QUENCHING AND DEQUENCHING OF OCTADECYL RHODAMINE-B CHLORIDE FLUORESCENCE IN CA2+-INDUCED FUSION OF PHOSPHATIDYLSERINE VESICLES - EFFECTS OF POLY(ETHYLENE GLYCOL)

Ca2+-induced fusion of SUV and LUV composed of ox brain phosphatidylserine (PS) was studied as a function of temperature and concentration of Ca2+ using octadecyl Rhodamine B chloride (R-18). Ca2+ was added to a 1:1 mixture of labelled (8 mol%) and unlabelled vesicles (assay conditions) or to samples containing only labelled liposomes (control conditions). Both, in SUV and LUV the dependence of differences in fluorescence between assay and control samples on temperature can be divided into three regions. At temperatures lower than 20 degrees C the differences in fluorescence increase only slightly in SUV or remain unchanged in LUV after the addition of Ca2+. At 28 degrees C and higher temperatures the differences of fluorescence intensities increase much more drastically, whereby SUV exhibit higher fusion rates than LUV. Between 20 degrees C and 28 degrees C exists an intermediate region for both SUV and LUV. Here the fluorescence changes continuously from one behaviour to the other independent of the concentration of Ca2+. A drastic quenching of R-18 fluorescence occurs in LUV composed of PS below 10 degrees C, where the lipids are in the gel state. In SUV the fluorescence is only weakly changed in this temperature region. It is assumed that a demixing between dye and phospholipid molecules occurs below phase transition. During fusion the phase transition of PS is shifted from 8-10 degrees C to about 24-28 degrees C as revealed by polarization measurements using diphenylhexatriene.
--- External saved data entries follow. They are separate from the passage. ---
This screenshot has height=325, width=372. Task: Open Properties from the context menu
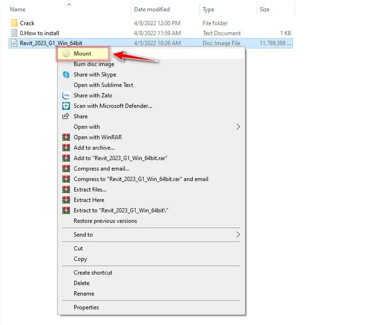[86, 307]
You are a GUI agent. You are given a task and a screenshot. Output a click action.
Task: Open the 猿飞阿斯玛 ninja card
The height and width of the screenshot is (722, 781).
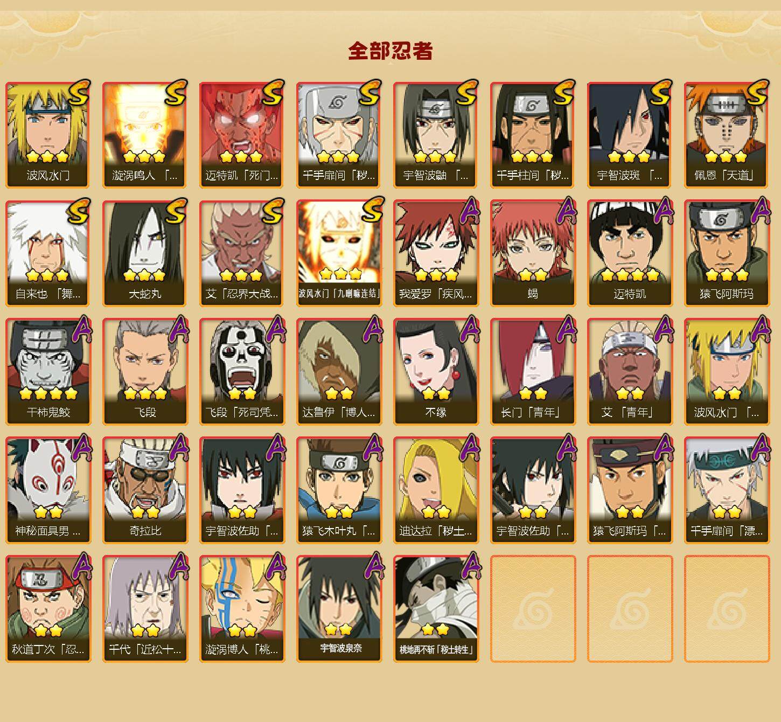click(x=727, y=253)
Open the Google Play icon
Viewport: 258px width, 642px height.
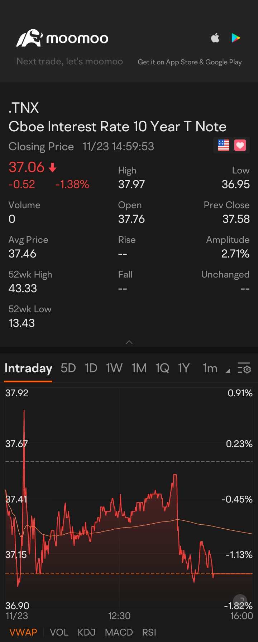236,38
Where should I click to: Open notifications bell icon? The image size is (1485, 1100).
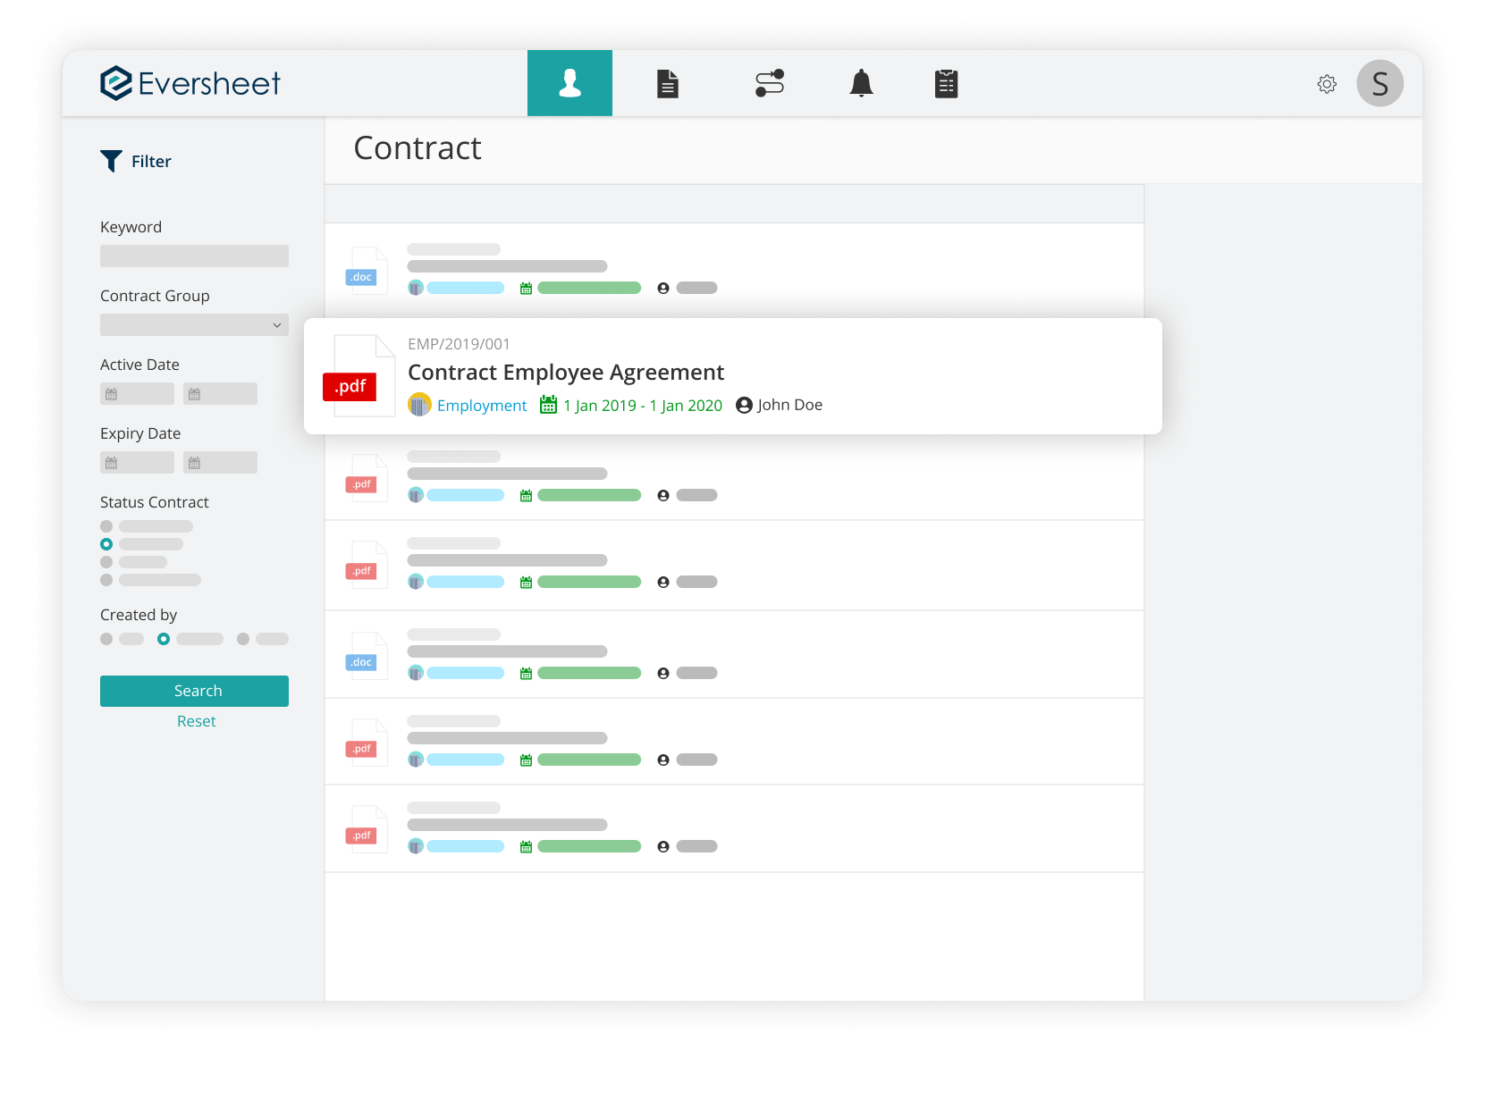[861, 84]
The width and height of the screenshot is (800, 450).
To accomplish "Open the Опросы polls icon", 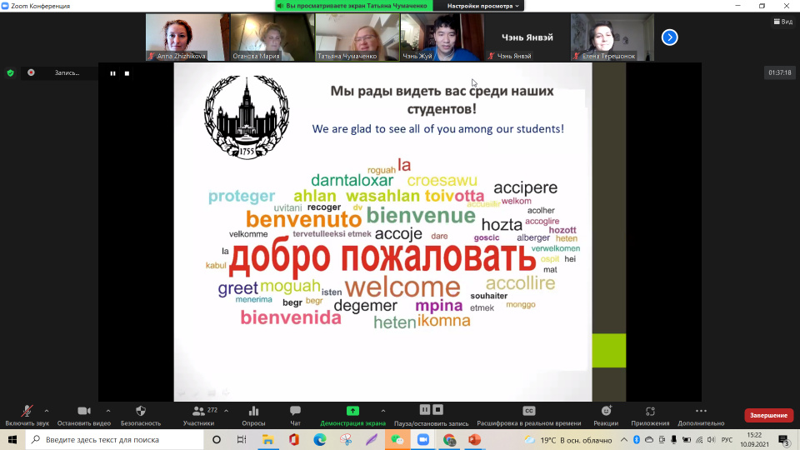I will [x=253, y=412].
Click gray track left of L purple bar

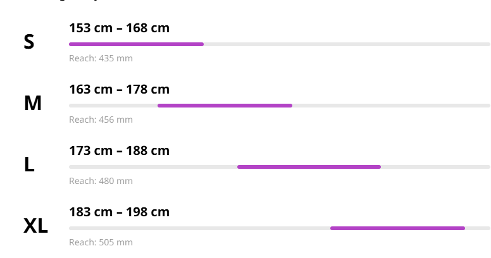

Because the differences in R-18 fluorescence between assay and control samples depend strongly on temperature we assume that the shift in phase transition temperature of PS occurs immediately after the addition of Ca2+ to SUV or LUV. Poly(ethylene glycol) 6000 accelerates fusion in both SUV and LUV under all conditions where a fusion takes place. Further, the threshold concentration of Ca2+ to induce fusion is diminished from about 1 mmol/1 without polymers to about 0.5 mmol/1 in the presence of 10% (w/v) PEG 6000. The intermediate region of changes in fluorescence properties of R-18 in the Ca2+-induced fusion of PS is not changed by PEG.